I'm nearly done with the lapack wrapper (was away for a couple of weeks). Is CustomCallWithLayout documented somewhere? Can't find any docs for it. I'm trying to understand what its arguments mean. Can't wrap my head around what shape shape_with_layout refers to.

@jakevdp @hawkinsp

jakevdp commented 3 years ago

I don't think there is any documentation for CustomCallWithLayout; your best bet is probably to take a look at examples within the JAX codebase.

As for shape_with_layout, this specifies the shape of the outputs. It's essentially a set of abstract shapes that specify the dtype, the dimensions, and the memory layout. e.g. for a 2D array, row-major layout is (0, 1) and column-major layout is (1, 0).

Hope that helps

SaturdayGenfo commented 3 years ago

Hi everyone,

I landed on this issue trying to implement the logm matrix function for https://github.com/google/jax/issues/5469.

I didn't know if it was still active so went ahead wrote a wrapper for LAPACK's gees routine (which computes the Schur decomposition). It uses C++ templates like the refactored lapack wrappers in jaxlib/lapack_kernels.cc.

With these additions, on my macOS machine, jaxlib compiles.
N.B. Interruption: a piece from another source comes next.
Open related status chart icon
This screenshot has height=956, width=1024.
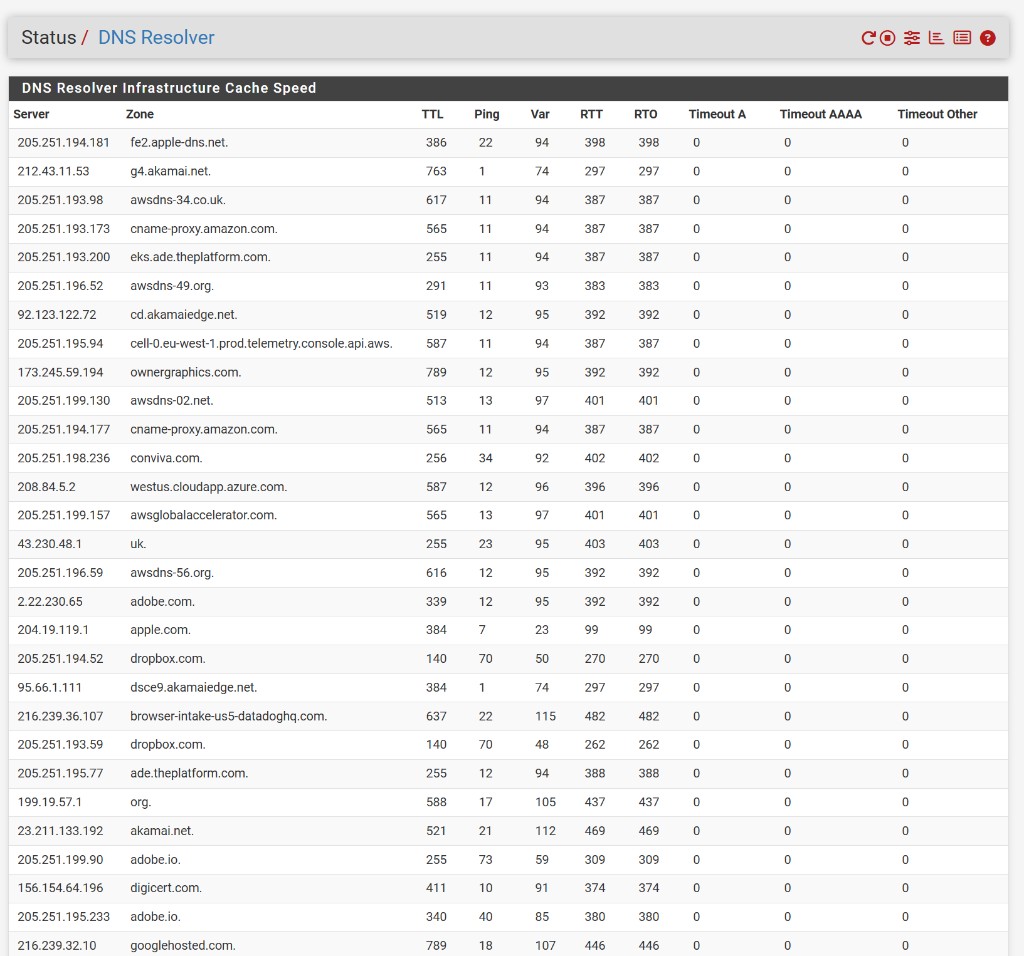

I wrote a schur primitive (by closely following the eig primitive code) to use the wrapper.

On preliminary tests it outputs the same decomposition as scipy's schur function, so it appears to work.
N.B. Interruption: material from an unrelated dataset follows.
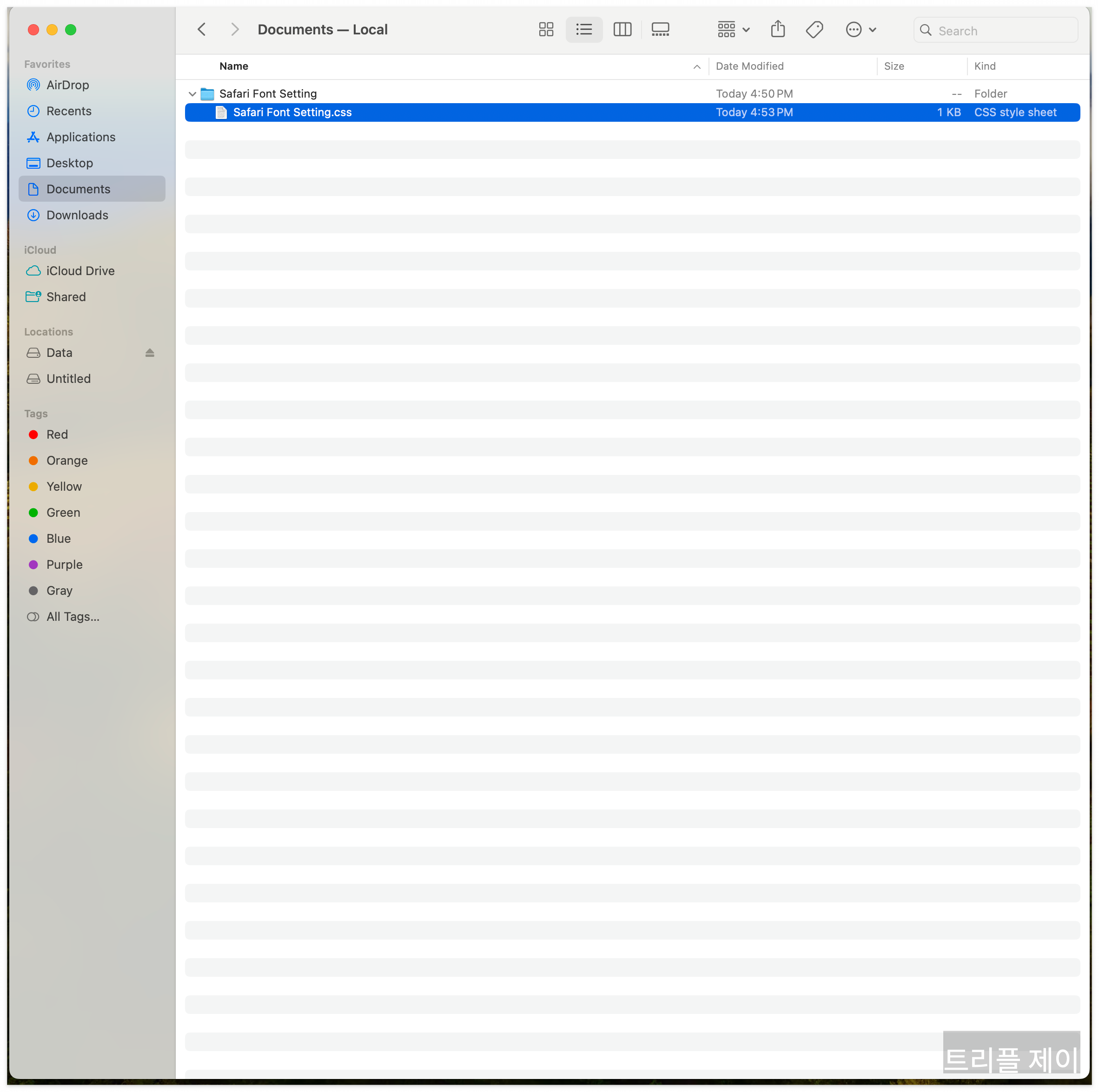The height and width of the screenshot is (1092, 1099).
Task: Filter by the Red tag
Action: [57, 435]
I am currently working on writing more tests for this decomposition. The current version of my code passes the existing linalg tests so it looks like nothing has broken. I thought I would write before writing the test suite to maybe get some early feedback.

The signatures for the wrappers are here. (For reference, the LAPACK I signatures I followed are here) The implementation of the wrappers is here. The tie-in to scipy's LAPACK is here. The python gees function is here The primitive is here.
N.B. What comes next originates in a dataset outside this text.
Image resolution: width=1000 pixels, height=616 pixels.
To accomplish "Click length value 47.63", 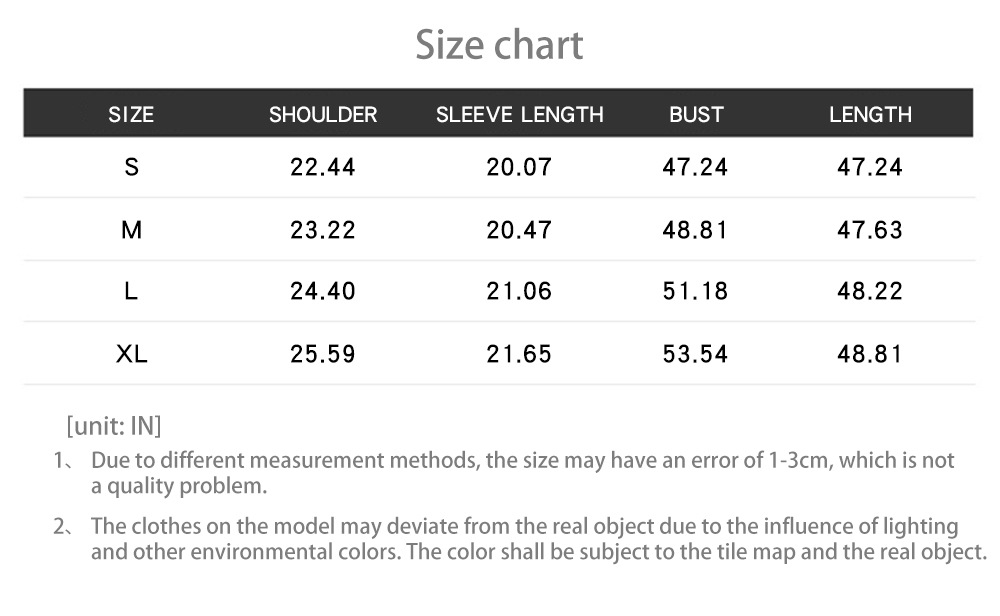I will pyautogui.click(x=870, y=230).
I used function pointers for the optional callable argument that gees uses. Is there a way to pass a callable through CustomCallWithLayout ? Since I didn't know how to refer to a callable in the operands argument, using the callable argument raises an error for now.

oleg-kachan commented 2 years ago

@SaturdayGenfo, have you managed the issue with logm implementation?

lenarttreven commented 2 years ago

@SaturdayGenfo are you planning to add the sort_eig_vals at some point? It would be very useful for the case when you would like to solve Riccati equations in continuous or discrete-time with jax.

SaturdayGenfo commented 2 years ago

@oleg-kachan no sadly, but some elements needed to write the inverse scaling and squaring algorithm are there. Personally, I don't plan on working on logm in the very near future (so anyone else is welcome to take a stab at it, one route is to write a custom call to Eigen if you want to side step having to write a jax implementation).

@lenarttreven there is a small obstacle in adding the sorting option and it's that I don't know how to pass a callable function through an XLA custom call (see this specific line). Maybe one option is to have common sorting functions hard coded in and pass an index to refer to them. I'll try to take a look but, it's unlikely to be in the very near future.